Resistance to ibrutinib was generated in the Eµ-TCL1 murine CLL model. In primary Eµ-TCL1 mice, CD5+ B cells expand in peripheral blood at 20 weeks of age, progressing to overt leukemia and death at a median of 50 weeks. We randomized N=20 animals aged 17-32 weeks for treatment with 30 mg/kg ibrutinib (N=14) or vehicle (N=6), administered as drinking water formulations. Treatments continued until the mice became sick. Median survival of the ibrutinib and vehicle treatment groups were 57 and 47 weeks, while the median duration of ibrutinib vs. vehicle treatments were 33 weeks (range: 6-47 weeks) vs. 24 weeks (range: 17-47 weeks), respectively. Splenocytes isolated from the ibrutinib and vehicle treated mice were analyzed ex vivo for CXCR4 expression and response to EPI-X4 derivatives.

CXCR4 expression was increased in Eµ-TCL1 tumors from ibrutinib treated mice compared to vehicle treatment and healthy B-cells from C57Bl6/J mice but the difference was not statistically significant. However, a negative correlation of CXCR4 expression with duration of treatment was observed in the ibrutinib treatment group. Ex vivo targeting of CXCR4 by EPI-X4 derivatives either as a single agent or in combination with ibrutinib did not affect cell survival after 4 days of treatment. However, JM#198 treatment led to a 10-fold reduction in transmigration towards CXCL12, similar to that of plerixafor in tumors from vehicle and ibrutinib treated mice. In comparison 1µM ibrutinib only marginally affected transmigration towards CXCL12.

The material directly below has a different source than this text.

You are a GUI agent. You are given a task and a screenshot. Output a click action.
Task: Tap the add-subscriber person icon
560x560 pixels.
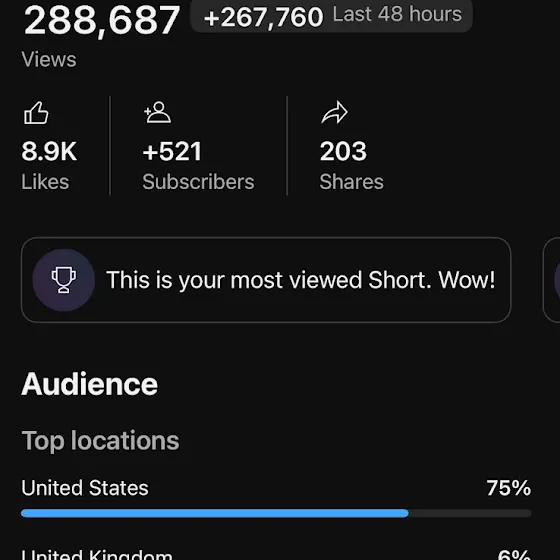(158, 112)
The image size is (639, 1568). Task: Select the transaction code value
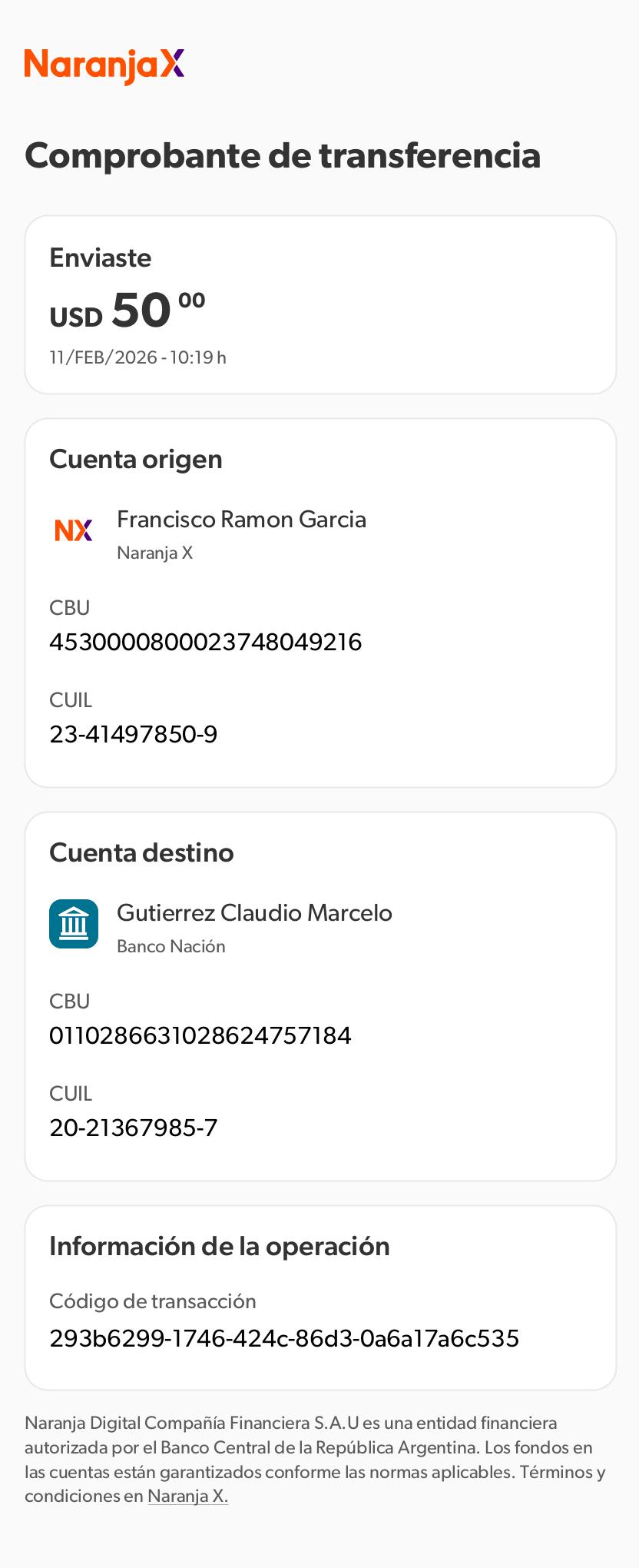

Since ibrutinib treatment alters the T-cell microenvironment, we studied CXCR4 expression in the CD4 and CD8 T-cell subsets, and the impact of CXCR4 inhibition on T-cell function. Ibrutinib treatment normalized the expression of CXCR4 in effector (CD44^highCD127^low), memory (CD44^highCD127^high) and naïve (CD44^lowCD127^high) CD8+ T-cells to levels in healthy B-cells. Among CD4 subpopulations, the % of regulatory T cells (Tregs, CD25+ FOXP3+) were normalized to healthy B cell levels following ibrutinib treatment. In line with this, T-cells derived from ibrutinib treated mice showed increased CD25 and CD69 activation upon stimulation with anti-CD3 antibody in both the CD4+ and CD8+ T-cells. 24-hour treatment with CXCR4 antagonists did not alter the long term ibrutinib treatment mediated benefits on T-cell function.

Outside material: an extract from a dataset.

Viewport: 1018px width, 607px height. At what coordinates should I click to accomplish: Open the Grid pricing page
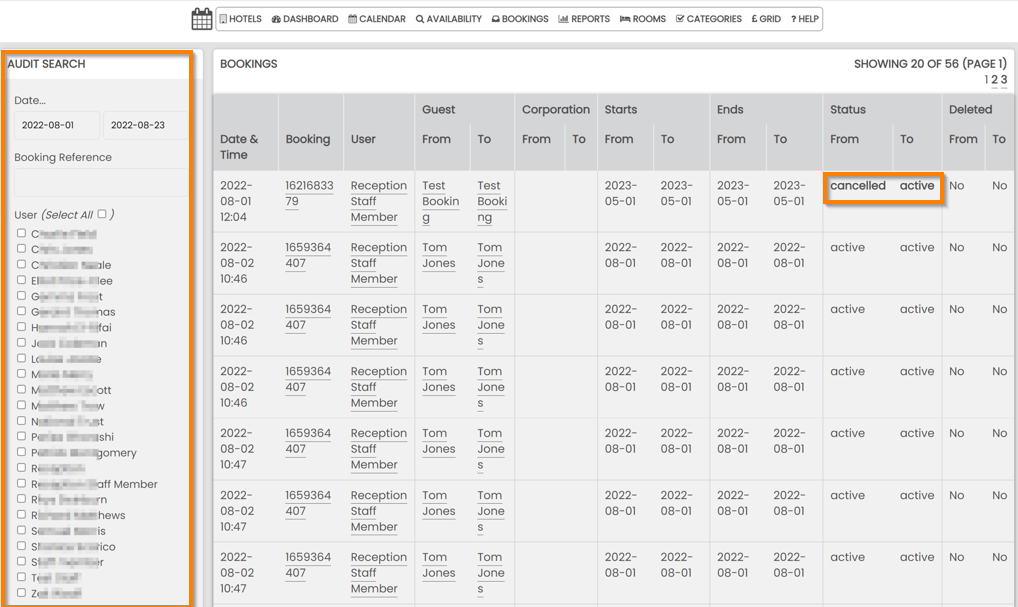tap(766, 19)
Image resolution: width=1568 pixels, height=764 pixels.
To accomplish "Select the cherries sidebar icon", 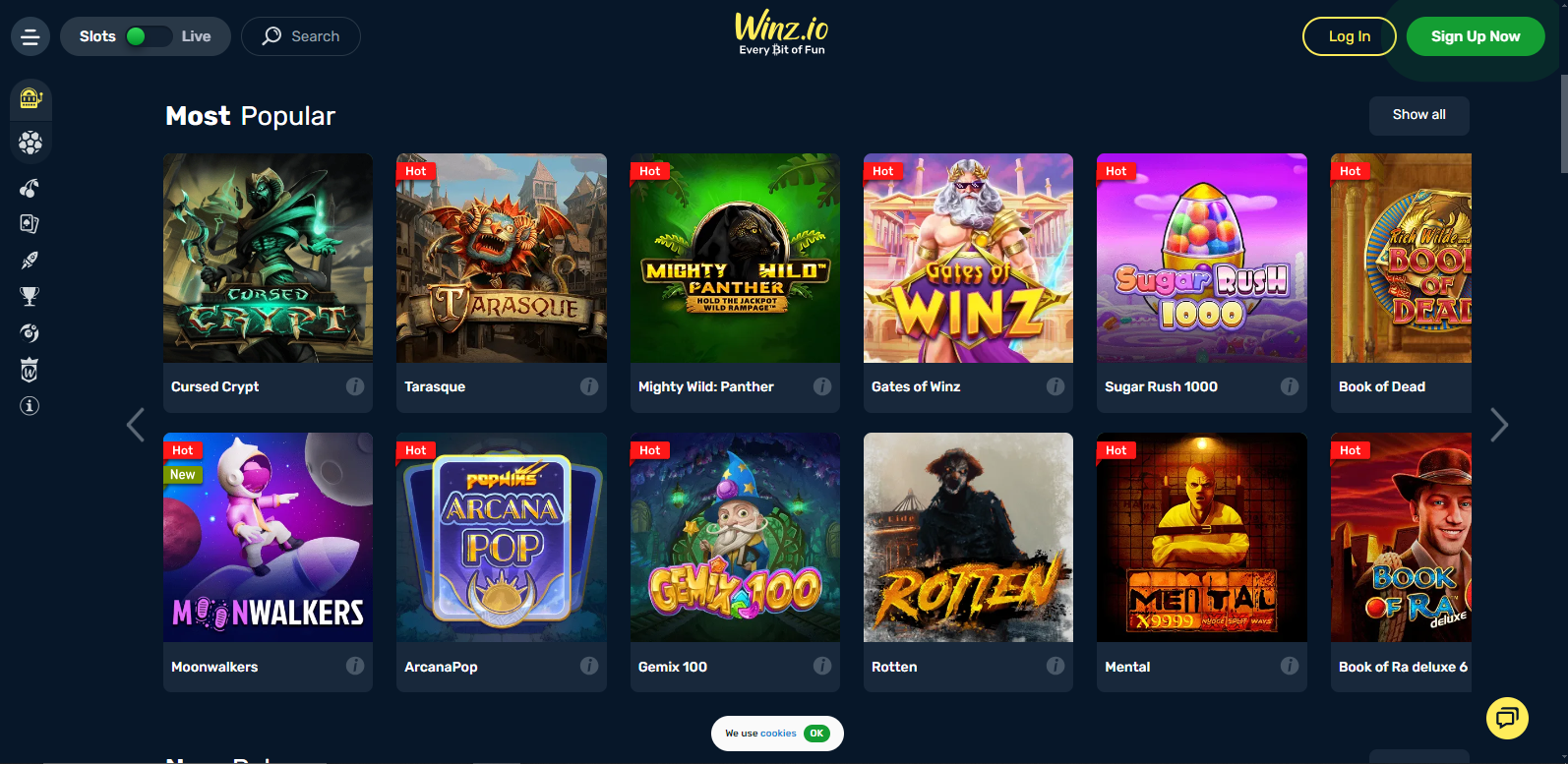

In summary, the peptide antagonists of CXCR4 inhibit signaling in CLL/MCL cell lines. CXCR4 levels remained high in tumors derived from ibrutinib treated mice. Targeting CXCR4 using JM#198 strongly suppressed transmigration of tumor cells towards CXCL12 without adversely affecting T cell immunomodulation by ibrutinib. Combined targeting of CXCR4 and BTK could effectively block tissue homing of CLL cells, improving BTKi efficacy and potentially overcoming resistance.